088 傲慢、皆の前で書く【1更】

話していたのは小林玉子だった。

小林玉子は今年二十八歳だが、書画の造詣は浅くなく、才能もあり、若くして成功していると言える。

彼女の師匠は書道の大家であるため、当然彼女も招待を受けていた。

彼女は早めに来ていたので、カメラも彼女の後ろについていた。

玉子は若気の至りで、何も考えず、結果も考慮せずに、そのまま暴露してしまった。

どうせ彼女には何の関係もないことだった。

玉子はライブ配信のカメラの前で、巻物の中央にある薄い模様を指さして言った。「これは江藤厚志先生の専用印です。素人には分かりませんが」

「よく見ると、この模様が『江』という字を形作っているのが分かります」

青葉の教師たちは顔を見合わせ、不満の色を隠せなかった。

幸い、この時点でライブ配信を見ている人はまだそれほど多くなかった。

芸術部の部長は衝撃から我に返り、手を上げてカメラマンに一旦カメラを止めるよう指示した。

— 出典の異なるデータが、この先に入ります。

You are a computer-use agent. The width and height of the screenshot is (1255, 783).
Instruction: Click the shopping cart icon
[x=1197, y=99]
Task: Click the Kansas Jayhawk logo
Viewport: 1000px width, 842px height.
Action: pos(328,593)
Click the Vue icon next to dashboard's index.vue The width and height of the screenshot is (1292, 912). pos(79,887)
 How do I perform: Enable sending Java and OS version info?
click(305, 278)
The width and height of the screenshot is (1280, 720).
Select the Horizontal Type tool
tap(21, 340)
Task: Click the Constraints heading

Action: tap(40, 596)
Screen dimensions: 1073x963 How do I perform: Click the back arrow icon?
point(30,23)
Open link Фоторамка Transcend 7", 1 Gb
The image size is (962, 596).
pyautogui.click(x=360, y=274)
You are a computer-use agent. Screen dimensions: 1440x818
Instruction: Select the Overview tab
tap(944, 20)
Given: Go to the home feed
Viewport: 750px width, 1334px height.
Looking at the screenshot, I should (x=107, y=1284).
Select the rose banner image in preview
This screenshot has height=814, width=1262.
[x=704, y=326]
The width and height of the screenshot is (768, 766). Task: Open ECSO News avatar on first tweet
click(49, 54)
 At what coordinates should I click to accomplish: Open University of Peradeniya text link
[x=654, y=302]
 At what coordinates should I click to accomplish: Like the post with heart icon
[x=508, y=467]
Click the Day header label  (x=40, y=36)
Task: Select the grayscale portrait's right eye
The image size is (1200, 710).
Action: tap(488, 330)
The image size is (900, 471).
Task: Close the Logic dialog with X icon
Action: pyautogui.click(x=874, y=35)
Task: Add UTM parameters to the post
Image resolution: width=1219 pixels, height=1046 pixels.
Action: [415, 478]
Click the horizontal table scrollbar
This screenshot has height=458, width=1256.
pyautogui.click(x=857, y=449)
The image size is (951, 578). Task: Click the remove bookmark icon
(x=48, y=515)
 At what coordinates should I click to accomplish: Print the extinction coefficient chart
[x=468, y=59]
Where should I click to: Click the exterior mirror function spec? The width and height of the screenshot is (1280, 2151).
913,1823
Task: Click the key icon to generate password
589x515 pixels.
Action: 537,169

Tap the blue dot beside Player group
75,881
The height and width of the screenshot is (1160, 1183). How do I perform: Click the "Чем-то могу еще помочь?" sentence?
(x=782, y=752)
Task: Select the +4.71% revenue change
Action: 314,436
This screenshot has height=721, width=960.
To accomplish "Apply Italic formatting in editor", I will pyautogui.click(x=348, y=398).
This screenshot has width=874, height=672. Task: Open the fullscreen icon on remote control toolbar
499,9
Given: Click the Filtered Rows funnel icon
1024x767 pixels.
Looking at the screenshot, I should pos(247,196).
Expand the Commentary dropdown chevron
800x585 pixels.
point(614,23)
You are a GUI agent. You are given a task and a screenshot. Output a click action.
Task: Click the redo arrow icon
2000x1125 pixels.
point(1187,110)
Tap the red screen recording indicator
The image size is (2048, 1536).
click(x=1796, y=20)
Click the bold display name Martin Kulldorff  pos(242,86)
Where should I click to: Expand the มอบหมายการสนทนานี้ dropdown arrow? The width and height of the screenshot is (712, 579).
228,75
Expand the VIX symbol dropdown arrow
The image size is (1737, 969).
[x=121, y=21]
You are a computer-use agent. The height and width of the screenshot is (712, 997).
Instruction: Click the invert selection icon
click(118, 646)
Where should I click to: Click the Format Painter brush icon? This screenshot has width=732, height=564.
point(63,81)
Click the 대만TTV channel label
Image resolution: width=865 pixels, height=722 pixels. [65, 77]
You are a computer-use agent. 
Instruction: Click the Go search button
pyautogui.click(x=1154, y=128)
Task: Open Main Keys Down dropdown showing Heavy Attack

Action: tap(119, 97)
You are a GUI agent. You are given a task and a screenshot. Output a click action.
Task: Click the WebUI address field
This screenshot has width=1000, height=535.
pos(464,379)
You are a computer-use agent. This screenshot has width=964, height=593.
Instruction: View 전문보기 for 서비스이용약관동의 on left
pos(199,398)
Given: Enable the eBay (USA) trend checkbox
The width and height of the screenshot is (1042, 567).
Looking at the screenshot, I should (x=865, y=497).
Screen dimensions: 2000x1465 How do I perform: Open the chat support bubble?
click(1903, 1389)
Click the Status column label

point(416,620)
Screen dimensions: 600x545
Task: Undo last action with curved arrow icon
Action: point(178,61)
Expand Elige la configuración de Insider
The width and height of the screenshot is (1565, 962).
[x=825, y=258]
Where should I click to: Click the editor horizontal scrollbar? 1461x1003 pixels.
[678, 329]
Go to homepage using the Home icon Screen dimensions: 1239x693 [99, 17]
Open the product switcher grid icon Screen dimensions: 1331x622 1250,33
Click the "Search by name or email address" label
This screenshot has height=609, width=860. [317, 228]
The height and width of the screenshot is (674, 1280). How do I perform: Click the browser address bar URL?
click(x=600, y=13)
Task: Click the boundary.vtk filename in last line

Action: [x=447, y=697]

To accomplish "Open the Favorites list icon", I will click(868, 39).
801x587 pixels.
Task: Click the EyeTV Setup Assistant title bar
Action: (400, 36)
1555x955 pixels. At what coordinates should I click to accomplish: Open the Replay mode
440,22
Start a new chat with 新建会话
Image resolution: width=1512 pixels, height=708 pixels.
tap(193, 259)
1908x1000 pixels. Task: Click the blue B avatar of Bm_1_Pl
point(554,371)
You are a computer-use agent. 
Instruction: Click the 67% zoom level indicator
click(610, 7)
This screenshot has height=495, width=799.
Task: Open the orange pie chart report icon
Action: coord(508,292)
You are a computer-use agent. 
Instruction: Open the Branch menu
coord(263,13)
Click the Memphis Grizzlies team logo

玉子の表情は冷たかった。「こんなことが起きて、貴校はどう説明するつもりですか?」

彼女は一昨日この作品を江藤厚志に渡したばかりなのに、今日ここで見ることになるとは。

盗まれたのでなければ、信じられない。

「この件については、私たちも知らなかったのです。まさか生徒がこれほど大胆なことをするとは思いませんでした」芸術部の部長も言い訳せず、「こうしましょう。後ほど開会式で公に批判し、退学処分にします」

不正行為に対して、青葉は絶対に容認できない。

ましてや、この件は江藤厚志に関わることだ。

今回、学校は多くの芸術界の大家を招待し、東京書道協会の会長も来ていた。

しかし江藤厚志は、和国書道芸術総協会の理事である。

その地位と身分は、全く同等に扱えるものではない。

江藤厚志の字を盗用するとは、和国書道芸術総協会に挑戦するようなものではないか?

芸術部の部長はその巻物の字を見て、眉をひそめた。

彼は以前から疑っていたが、やはり勝山子衿自身が書いたものではなかったのだ。

玉子の表情はようやく和らいだ。「貴校の決定は公正です。確かに厳罰に処すべきでしょう」

彼女はもう見る気も失せ、展示室を出ると、ちょうど鈴木知晩と出くわした。